To enable thinking, use the OpenRouterModelSettings.openrouter_reasoning model setting.

openrouter_thinking_part.py

from pydantic_ai import Agent
from pydantic_ai.models.openrouter import OpenRouterModel, OpenRouterModelSettings

model = OpenRouterModel('openai/gpt-5.2')
settings = OpenRouterModelSettings(openrouter_reasoning={'effort': 'high'})
agent = Agent(model, model_settings=settings)
...

Truthy thinking values send both effort and enabled: True on the wire. The explicit enabled: True is a no-op for reasoning-by-default models but load-bearing for reasoning-optional routes (parts of the google/gemma-* family, for example) that otherwise leave reasoning disabled despite effort being set.

thinking=False sends reasoning={'effort': 'none'} — the documented OpenRouter disable signal — on routes whose upstream can honor disable (e.g. anthropic/claude-sonnet-4.5, z-ai/glm-4.6). On routes whose upstream is always-on (e.g. openai/o3, openai/gpt-5, mistralai/magistral-medium-*, deepseek/deepseek-r1, x-ai/grok-3-mini), thinking=False is silently ignored at the model-profile gate, matching the same model’s direct-route behavior. Set OpenRouterModelSettings.openrouter_reasoning directly when you want explicit per-route control.

Z.AI

To enable thinking, use the unified thinking model setting. To preserve thinking content across multi-turn conversations, also set ZaiModelSettings.zai_clear_thinking to False.

zai_thinking_part.py

from pydantic_ai import Agent
from pydantic_ai.models.zai import ZaiModel, ZaiModelSettings

model = ZaiModel('glm-5')
settings = ZaiModelSettings(thinking=True, zai_clear_thinking=False)
agent = Agent(model, model_settings=settings)
...

Mistral

The magistral family always reasons and does not need to be specifically enabled; thinking=False is silently ignored. Mistral has deprecated the magistral family in favor of the adjustable-reasoning models below.
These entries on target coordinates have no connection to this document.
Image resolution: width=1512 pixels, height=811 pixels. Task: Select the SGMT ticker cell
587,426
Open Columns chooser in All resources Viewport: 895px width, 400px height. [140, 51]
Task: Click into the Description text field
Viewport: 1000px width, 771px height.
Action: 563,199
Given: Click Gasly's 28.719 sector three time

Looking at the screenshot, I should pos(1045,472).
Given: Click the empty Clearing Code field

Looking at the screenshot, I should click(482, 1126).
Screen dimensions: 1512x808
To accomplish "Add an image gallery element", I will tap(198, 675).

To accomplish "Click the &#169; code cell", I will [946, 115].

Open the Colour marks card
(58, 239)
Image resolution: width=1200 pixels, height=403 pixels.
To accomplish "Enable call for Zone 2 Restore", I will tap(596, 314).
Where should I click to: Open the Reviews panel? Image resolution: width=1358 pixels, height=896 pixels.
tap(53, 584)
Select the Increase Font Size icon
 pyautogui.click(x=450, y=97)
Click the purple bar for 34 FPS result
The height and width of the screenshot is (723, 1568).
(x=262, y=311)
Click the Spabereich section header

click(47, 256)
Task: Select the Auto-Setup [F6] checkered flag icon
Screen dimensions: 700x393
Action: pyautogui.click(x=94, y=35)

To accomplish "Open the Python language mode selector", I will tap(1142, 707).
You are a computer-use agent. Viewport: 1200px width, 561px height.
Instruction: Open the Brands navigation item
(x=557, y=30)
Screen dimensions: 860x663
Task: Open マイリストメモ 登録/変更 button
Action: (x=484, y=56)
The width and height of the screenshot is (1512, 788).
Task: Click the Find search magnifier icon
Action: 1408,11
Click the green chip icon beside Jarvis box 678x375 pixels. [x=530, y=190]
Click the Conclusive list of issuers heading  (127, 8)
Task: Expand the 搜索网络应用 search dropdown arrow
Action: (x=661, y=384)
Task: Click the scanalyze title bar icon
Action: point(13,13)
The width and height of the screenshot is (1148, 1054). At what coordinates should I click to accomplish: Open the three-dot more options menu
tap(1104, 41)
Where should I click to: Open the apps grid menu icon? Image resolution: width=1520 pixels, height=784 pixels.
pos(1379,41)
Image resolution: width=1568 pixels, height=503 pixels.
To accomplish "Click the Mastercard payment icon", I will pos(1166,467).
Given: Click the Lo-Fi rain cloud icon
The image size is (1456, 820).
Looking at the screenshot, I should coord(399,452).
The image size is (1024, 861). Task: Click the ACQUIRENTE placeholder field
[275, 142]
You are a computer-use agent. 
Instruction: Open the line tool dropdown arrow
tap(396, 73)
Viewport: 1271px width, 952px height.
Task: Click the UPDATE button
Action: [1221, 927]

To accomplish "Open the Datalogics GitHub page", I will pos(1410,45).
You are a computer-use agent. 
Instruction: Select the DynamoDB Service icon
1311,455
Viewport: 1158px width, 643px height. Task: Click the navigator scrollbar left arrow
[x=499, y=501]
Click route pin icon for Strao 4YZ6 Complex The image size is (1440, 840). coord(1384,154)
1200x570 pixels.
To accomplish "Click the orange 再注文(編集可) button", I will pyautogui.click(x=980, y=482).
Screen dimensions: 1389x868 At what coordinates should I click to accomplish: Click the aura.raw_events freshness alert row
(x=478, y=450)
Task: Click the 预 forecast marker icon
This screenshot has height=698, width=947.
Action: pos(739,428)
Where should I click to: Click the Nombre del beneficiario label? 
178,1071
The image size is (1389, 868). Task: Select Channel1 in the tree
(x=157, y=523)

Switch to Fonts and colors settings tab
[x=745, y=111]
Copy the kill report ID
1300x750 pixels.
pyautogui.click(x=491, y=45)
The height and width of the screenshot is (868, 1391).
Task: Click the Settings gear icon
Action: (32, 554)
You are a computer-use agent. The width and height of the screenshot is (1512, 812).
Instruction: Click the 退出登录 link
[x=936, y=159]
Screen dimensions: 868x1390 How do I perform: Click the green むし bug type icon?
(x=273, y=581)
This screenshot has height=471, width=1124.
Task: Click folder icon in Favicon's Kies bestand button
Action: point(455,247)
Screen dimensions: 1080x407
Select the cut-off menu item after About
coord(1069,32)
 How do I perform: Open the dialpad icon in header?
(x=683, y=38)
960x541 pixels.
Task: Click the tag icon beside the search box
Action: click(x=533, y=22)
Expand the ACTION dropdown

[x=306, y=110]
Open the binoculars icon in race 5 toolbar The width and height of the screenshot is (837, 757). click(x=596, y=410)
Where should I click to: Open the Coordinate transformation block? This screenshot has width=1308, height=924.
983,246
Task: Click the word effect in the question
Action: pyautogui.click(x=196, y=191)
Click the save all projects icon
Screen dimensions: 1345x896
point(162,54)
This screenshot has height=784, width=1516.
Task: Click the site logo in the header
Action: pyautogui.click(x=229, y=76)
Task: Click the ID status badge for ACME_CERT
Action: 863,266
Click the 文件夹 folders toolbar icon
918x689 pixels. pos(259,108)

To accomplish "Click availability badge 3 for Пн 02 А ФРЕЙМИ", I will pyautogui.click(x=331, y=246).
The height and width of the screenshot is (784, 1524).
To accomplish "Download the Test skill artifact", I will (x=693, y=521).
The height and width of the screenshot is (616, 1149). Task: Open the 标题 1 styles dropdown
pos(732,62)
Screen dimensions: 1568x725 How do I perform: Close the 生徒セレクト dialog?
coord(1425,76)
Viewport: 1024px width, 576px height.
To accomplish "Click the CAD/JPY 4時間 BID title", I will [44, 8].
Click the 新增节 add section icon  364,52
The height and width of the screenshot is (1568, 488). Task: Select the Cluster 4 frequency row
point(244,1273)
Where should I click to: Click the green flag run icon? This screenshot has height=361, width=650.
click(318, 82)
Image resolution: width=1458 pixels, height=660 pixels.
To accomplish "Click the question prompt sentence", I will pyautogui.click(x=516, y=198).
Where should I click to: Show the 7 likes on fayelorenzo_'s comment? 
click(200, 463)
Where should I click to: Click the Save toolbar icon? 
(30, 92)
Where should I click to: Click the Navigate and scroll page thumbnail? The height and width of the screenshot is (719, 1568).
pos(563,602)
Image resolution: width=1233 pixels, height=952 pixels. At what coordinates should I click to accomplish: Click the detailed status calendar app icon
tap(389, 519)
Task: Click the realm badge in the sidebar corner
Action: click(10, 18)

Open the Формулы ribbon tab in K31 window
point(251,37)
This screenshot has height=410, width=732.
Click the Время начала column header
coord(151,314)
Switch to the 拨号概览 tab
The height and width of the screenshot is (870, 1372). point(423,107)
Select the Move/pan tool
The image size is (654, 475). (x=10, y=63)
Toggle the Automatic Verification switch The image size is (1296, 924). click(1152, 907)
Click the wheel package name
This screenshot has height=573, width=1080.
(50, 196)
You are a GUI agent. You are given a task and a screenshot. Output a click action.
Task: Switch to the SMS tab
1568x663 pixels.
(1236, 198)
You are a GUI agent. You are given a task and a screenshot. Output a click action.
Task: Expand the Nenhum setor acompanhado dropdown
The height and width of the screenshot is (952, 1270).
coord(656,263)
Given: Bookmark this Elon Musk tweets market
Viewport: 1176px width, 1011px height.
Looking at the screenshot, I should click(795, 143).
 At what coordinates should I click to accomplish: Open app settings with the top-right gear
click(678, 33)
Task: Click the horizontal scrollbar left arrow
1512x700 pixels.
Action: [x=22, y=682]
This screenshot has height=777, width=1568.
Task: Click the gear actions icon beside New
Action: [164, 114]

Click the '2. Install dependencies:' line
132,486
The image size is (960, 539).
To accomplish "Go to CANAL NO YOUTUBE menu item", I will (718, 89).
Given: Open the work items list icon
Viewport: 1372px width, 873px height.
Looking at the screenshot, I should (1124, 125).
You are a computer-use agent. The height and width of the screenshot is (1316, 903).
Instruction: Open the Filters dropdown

Models with adjustable reasoning (the Mistral Small 4 and Medium 3.5 families: mistral-small-latest, mistral-small-2603, mistral-medium-latest, mistral-medium, mistral-medium-3, mistral-medium-3-5, mistral-medium-3.5, mistral-medium-2604) are controlled via the unified thinking setting, which maps to Mistral’s reasoning_effort. Mistral exposes only 'high' (full thinking) and 'none' (thinking suppressed), so every enabled level maps to 'high' and only thinking=False maps to 'none'. Older mistral-small-* / mistral-medium-* snapshots do not support reasoning, so thinking is silently ignored for them. Adjustable reasoning applies when using the native Mistral provider; OpenAI-compatible providers that host these models (such as LiteLLM or Azure) do not support it and thinking is ignored there. OpenRouter is the exception: it maps the unified thinking setting to its own reasoning parameter for any model it routes.

Cohere

Thinking is supported by the command-a-reasoning-08-2025 model. It does not need to be specifically enabled.

Hugging Face

Text output inside <think> tags is automatically converted to ThinkingPart objects. You can customize the tags using the thinking_tags field on the model profile.